━━━━━ DATASET ENTRIES

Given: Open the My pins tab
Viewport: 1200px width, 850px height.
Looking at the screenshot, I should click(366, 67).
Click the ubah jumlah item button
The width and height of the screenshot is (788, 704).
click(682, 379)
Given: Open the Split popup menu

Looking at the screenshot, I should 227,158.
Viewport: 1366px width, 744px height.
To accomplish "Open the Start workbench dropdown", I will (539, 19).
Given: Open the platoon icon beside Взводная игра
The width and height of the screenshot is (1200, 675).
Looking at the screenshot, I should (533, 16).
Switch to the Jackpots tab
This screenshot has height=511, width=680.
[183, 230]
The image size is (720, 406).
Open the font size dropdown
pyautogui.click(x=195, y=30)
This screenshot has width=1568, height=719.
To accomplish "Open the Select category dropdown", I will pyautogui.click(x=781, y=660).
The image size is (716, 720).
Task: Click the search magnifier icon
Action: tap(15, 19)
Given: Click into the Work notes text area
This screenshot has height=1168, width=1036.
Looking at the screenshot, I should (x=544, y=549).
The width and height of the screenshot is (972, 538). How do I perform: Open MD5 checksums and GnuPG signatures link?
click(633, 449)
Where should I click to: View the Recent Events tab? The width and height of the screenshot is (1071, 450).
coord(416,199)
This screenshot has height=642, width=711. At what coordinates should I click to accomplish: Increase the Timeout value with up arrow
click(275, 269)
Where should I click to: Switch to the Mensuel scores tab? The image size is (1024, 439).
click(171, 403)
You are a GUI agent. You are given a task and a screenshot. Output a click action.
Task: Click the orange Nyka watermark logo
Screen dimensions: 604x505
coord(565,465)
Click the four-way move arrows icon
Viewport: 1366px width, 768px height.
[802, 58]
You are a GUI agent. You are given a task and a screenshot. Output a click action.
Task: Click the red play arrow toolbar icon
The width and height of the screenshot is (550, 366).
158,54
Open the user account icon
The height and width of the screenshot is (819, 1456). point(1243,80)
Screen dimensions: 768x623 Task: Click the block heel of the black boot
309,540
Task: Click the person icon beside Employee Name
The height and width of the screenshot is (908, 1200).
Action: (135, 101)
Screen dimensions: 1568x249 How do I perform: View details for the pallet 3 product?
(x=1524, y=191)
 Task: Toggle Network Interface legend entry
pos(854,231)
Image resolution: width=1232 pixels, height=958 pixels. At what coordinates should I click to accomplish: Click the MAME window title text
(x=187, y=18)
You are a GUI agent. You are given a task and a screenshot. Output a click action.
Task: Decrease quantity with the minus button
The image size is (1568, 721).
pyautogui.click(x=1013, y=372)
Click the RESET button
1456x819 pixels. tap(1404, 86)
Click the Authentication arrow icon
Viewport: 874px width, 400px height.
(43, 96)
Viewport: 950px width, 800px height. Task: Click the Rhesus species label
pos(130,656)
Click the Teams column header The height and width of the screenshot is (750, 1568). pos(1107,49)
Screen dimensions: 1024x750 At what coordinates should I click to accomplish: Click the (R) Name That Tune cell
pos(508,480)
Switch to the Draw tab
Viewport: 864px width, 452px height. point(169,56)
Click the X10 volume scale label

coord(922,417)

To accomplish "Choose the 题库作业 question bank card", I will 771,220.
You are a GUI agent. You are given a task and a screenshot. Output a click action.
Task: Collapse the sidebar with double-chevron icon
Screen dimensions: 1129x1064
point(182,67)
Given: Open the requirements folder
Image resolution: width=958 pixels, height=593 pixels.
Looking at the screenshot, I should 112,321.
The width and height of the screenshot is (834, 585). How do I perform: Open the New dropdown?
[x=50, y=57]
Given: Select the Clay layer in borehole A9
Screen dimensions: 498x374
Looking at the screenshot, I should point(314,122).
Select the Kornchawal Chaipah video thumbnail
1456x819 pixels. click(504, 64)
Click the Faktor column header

━━━━━━━━━━

● PROMPT:
The records above must be restated. Preserve every word.

● ANSWER TO THE PROBLEM:
Given: Open the My pins tab
Viewport: 1200px width, 850px height.
Looking at the screenshot, I should click(366, 67).
Click the ubah jumlah item button
The width and height of the screenshot is (788, 704).
click(682, 379)
Given: Open the Split popup menu

Looking at the screenshot, I should 227,158.
Viewport: 1366px width, 744px height.
To accomplish "Open the Start workbench dropdown", I will (539, 19).
Given: Open the platoon icon beside Взводная игра
The width and height of the screenshot is (1200, 675).
Looking at the screenshot, I should (533, 16).
Switch to the Jackpots tab
This screenshot has height=511, width=680.
[183, 230]
The image size is (720, 406).
Open the font size dropdown
pyautogui.click(x=195, y=30)
This screenshot has width=1568, height=719.
To accomplish "Open the Select category dropdown", I will pyautogui.click(x=781, y=660).
The image size is (716, 720).
Task: Click the search magnifier icon
Action: tap(15, 19)
Given: Click into the Work notes text area
This screenshot has height=1168, width=1036.
Looking at the screenshot, I should (x=544, y=549).
The width and height of the screenshot is (972, 538). How do I perform: Open MD5 checksums and GnuPG signatures link?
click(633, 449)
Where should I click to: View the Recent Events tab? The width and height of the screenshot is (1071, 450).
coord(416,199)
This screenshot has height=642, width=711. At what coordinates should I click to accomplish: Increase the Timeout value with up arrow
click(275, 269)
Where should I click to: Switch to the Mensuel scores tab? The image size is (1024, 439).
click(171, 403)
You are a GUI agent. You are given a task and a screenshot. Output a click action.
Task: Click the orange Nyka watermark logo
Screen dimensions: 604x505
coord(565,465)
Click the four-way move arrows icon
Viewport: 1366px width, 768px height.
[802, 58]
You are a GUI agent. You are given a task and a screenshot. Output a click action.
Task: Click the red play arrow toolbar icon
The width and height of the screenshot is (550, 366).
158,54
Open the user account icon
The height and width of the screenshot is (819, 1456). point(1243,80)
Screen dimensions: 768x623 Task: Click the block heel of the black boot
309,540
Task: Click the person icon beside Employee Name
The height and width of the screenshot is (908, 1200).
Action: (135, 101)
Screen dimensions: 1568x249 How do I perform: View details for the pallet 3 product?
(x=1524, y=191)
 Task: Toggle Network Interface legend entry
pos(854,231)
Image resolution: width=1232 pixels, height=958 pixels. At what coordinates should I click to accomplish: Click the MAME window title text
(x=187, y=18)
You are a GUI agent. You are given a task and a screenshot. Output a click action.
Task: Decrease quantity with the minus button
The image size is (1568, 721).
pyautogui.click(x=1013, y=372)
Click the RESET button
1456x819 pixels. tap(1404, 86)
Click the Authentication arrow icon
Viewport: 874px width, 400px height.
(43, 96)
Viewport: 950px width, 800px height. Task: Click the Rhesus species label
pos(130,656)
Click the Teams column header The height and width of the screenshot is (750, 1568). pos(1107,49)
Screen dimensions: 1024x750 At what coordinates should I click to accomplish: Click the (R) Name That Tune cell
pos(508,480)
Switch to the Draw tab
Viewport: 864px width, 452px height. point(169,56)
Click the X10 volume scale label

coord(922,417)

To accomplish "Choose the 题库作业 question bank card", I will 771,220.
You are a GUI agent. You are given a task and a screenshot. Output a click action.
Task: Collapse the sidebar with double-chevron icon
Screen dimensions: 1129x1064
point(182,67)
Given: Open the requirements folder
Image resolution: width=958 pixels, height=593 pixels.
Looking at the screenshot, I should 112,321.
The width and height of the screenshot is (834, 585). How do I perform: Open the New dropdown?
[x=50, y=57]
Given: Select the Clay layer in borehole A9
Screen dimensions: 498x374
Looking at the screenshot, I should point(314,122).
Select the Kornchawal Chaipah video thumbnail
1456x819 pixels. click(504, 64)
Click the Faktor column header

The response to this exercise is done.